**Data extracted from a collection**
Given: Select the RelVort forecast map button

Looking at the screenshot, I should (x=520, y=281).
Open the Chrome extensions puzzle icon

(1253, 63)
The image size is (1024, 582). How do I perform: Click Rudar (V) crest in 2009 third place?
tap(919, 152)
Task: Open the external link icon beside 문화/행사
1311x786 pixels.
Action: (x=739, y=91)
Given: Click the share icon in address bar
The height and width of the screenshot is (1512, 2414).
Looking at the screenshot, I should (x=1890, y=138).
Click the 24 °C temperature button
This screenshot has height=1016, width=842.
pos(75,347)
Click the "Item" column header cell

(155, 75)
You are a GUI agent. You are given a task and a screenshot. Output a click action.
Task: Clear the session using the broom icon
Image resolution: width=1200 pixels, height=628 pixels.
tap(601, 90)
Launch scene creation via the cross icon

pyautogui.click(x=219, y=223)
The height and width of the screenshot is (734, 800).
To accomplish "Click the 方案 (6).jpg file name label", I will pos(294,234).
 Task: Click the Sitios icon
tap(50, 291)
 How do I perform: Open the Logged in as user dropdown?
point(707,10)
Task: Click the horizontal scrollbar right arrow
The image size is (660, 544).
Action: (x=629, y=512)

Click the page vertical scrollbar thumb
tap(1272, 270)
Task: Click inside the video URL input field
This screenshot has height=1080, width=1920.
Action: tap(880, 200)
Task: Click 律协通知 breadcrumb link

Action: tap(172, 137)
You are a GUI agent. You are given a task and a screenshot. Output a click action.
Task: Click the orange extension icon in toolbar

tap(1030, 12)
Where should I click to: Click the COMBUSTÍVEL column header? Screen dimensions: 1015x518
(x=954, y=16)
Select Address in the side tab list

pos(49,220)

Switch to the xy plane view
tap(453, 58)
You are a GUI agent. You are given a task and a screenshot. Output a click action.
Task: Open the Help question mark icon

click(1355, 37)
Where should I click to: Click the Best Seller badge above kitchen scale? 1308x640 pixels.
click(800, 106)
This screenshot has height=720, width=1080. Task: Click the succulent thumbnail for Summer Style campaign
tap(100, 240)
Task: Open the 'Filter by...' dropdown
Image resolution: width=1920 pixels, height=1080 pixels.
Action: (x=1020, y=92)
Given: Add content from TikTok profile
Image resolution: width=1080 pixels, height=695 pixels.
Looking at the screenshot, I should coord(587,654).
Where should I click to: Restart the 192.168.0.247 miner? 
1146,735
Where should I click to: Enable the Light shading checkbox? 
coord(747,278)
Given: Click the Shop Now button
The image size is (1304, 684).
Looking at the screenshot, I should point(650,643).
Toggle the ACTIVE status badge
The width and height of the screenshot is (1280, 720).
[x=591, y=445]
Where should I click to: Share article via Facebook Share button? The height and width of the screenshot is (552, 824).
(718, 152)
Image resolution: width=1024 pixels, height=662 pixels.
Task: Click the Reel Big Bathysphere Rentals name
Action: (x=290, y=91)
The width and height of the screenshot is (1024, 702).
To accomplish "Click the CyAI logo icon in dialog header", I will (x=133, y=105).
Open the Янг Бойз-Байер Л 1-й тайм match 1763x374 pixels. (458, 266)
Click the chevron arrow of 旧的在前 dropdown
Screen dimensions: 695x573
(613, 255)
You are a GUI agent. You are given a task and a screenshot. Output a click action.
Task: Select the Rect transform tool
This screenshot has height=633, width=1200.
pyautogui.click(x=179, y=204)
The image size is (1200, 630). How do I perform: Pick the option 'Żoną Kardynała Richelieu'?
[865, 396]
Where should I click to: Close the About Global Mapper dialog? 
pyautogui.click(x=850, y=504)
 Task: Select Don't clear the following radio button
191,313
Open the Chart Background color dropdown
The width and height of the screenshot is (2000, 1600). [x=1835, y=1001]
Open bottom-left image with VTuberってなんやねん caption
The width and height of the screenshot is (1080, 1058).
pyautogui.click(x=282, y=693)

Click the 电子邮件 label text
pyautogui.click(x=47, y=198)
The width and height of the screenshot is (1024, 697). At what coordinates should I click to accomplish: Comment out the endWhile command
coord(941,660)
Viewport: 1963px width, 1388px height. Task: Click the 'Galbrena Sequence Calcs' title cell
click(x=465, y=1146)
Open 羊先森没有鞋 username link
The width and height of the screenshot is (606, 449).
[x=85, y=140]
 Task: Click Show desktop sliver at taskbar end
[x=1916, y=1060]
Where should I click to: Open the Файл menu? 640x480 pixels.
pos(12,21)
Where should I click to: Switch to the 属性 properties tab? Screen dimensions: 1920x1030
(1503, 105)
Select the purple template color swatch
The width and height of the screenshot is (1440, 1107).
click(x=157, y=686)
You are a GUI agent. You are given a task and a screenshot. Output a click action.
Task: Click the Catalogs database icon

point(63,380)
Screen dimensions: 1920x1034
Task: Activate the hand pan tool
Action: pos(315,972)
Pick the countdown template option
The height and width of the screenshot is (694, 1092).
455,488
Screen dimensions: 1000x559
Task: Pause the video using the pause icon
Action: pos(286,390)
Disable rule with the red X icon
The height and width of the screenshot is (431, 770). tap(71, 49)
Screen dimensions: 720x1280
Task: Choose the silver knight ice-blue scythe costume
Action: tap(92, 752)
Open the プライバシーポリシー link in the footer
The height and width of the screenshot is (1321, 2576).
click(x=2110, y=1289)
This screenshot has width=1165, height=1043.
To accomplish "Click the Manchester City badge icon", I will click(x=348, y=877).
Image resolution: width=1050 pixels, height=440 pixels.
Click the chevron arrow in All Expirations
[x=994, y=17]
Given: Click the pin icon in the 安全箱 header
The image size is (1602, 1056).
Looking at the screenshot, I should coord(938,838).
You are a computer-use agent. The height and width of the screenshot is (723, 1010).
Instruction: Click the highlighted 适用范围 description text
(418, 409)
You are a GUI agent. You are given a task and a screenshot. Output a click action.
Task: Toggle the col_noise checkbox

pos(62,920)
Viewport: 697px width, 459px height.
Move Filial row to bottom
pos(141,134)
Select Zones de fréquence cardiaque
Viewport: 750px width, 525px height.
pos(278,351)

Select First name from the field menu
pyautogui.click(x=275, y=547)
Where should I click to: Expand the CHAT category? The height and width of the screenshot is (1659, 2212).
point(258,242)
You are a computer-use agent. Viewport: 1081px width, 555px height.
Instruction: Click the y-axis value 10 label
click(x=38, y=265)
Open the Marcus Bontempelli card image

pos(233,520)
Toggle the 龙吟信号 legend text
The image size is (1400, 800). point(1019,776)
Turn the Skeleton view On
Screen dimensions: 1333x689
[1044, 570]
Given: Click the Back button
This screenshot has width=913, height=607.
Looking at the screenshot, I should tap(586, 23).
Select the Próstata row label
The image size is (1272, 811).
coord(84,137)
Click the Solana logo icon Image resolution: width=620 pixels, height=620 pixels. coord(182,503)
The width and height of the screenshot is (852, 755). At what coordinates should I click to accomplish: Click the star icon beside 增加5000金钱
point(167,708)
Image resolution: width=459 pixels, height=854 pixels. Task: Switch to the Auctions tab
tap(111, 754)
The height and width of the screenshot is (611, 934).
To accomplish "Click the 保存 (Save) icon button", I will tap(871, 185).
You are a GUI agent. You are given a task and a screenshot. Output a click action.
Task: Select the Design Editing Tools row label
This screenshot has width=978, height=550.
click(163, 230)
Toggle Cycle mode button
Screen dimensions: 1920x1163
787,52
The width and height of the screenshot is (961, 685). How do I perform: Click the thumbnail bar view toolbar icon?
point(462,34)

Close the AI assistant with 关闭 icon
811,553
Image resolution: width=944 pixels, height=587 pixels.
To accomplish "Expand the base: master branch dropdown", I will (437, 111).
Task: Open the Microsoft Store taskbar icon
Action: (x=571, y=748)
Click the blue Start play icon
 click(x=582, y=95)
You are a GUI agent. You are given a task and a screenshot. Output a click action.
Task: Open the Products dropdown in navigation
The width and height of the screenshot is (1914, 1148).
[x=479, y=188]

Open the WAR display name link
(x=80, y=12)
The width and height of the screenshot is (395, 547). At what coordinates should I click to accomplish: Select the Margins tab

**Instruction**
Reproduce every line above word for word, from the line containing "This screenshot has height=720, width=1080." down through the line containing "coord(747,278)", including both of those rows.

**Written answer**
This screenshot has height=720, width=1080. Task: Click the succulent thumbnail for Summer Style campaign
tap(100, 240)
Task: Open the 'Filter by...' dropdown
Image resolution: width=1920 pixels, height=1080 pixels.
Action: (x=1020, y=92)
Given: Add content from TikTok profile
Image resolution: width=1080 pixels, height=695 pixels.
Looking at the screenshot, I should coord(587,654).
Where should I click to: Restart the 192.168.0.247 miner? 
1146,735
Where should I click to: Enable the Light shading checkbox? 
coord(747,278)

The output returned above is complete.